▶ WHAT YOU HAVE TO DO: Your reply should consist solely of the lines from the one containing "The width and height of the screenshot is (1397, 1080)." through the end of the data, restated word for word.

(DATA UNDER STUDY begins)

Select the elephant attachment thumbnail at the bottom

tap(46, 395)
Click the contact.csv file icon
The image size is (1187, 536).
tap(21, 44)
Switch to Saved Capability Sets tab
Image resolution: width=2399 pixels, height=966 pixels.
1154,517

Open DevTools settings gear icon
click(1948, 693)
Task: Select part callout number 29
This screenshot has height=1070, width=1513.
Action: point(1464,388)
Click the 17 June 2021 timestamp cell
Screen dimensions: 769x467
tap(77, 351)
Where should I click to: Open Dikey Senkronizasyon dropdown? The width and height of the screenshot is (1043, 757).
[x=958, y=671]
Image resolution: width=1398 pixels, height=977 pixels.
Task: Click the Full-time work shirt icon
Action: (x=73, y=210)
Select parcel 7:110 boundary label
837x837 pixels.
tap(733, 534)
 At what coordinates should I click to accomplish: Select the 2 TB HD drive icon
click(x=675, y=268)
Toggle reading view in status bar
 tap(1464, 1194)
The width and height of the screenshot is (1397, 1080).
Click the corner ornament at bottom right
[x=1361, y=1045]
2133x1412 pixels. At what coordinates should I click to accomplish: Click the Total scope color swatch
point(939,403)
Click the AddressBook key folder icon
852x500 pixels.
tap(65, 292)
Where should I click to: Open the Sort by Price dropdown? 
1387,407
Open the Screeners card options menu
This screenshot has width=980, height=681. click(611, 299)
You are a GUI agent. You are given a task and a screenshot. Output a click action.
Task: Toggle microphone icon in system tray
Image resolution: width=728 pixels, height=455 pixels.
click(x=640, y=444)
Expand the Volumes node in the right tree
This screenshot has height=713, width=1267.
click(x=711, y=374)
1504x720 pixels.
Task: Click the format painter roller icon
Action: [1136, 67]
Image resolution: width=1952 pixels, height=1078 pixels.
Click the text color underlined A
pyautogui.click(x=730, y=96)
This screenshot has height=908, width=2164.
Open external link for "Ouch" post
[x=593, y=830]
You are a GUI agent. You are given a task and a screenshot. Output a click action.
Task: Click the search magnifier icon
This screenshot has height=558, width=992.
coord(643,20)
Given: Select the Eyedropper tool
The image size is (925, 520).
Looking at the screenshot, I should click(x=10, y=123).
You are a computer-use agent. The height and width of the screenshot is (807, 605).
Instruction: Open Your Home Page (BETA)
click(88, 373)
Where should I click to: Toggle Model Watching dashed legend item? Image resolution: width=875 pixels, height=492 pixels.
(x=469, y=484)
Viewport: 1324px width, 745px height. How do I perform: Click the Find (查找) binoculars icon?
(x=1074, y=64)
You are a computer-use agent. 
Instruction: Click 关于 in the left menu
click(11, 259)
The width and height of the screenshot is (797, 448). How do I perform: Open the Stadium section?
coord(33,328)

(DATA UNDER STUDY ends)

▶ THE ANSWER:
The width and height of the screenshot is (1397, 1080).
Click the corner ornament at bottom right
[x=1361, y=1045]
2133x1412 pixels. At what coordinates should I click to accomplish: Click the Total scope color swatch
point(939,403)
Click the AddressBook key folder icon
852x500 pixels.
tap(65, 292)
Where should I click to: Open the Sort by Price dropdown? 
1387,407
Open the Screeners card options menu
This screenshot has width=980, height=681. click(611, 299)
You are a GUI agent. You are given a task and a screenshot. Output a click action.
Task: Toggle microphone icon in system tray
Image resolution: width=728 pixels, height=455 pixels.
click(x=640, y=444)
Expand the Volumes node in the right tree
This screenshot has height=713, width=1267.
click(x=711, y=374)
1504x720 pixels.
Task: Click the format painter roller icon
Action: [1136, 67]
Image resolution: width=1952 pixels, height=1078 pixels.
Click the text color underlined A
pyautogui.click(x=730, y=96)
This screenshot has height=908, width=2164.
Open external link for "Ouch" post
[x=593, y=830]
You are a GUI agent. You are given a task and a screenshot. Output a click action.
Task: Click the search magnifier icon
This screenshot has height=558, width=992.
coord(643,20)
Given: Select the Eyedropper tool
The image size is (925, 520).
Looking at the screenshot, I should click(x=10, y=123).
You are a computer-use agent. The height and width of the screenshot is (807, 605).
Instruction: Open Your Home Page (BETA)
click(88, 373)
Where should I click to: Toggle Model Watching dashed legend item? Image resolution: width=875 pixels, height=492 pixels.
(x=469, y=484)
Viewport: 1324px width, 745px height. How do I perform: Click the Find (查找) binoculars icon?
(x=1074, y=64)
You are a computer-use agent. 
Instruction: Click 关于 in the left menu
click(11, 259)
The width and height of the screenshot is (797, 448). How do I perform: Open the Stadium section?
coord(33,328)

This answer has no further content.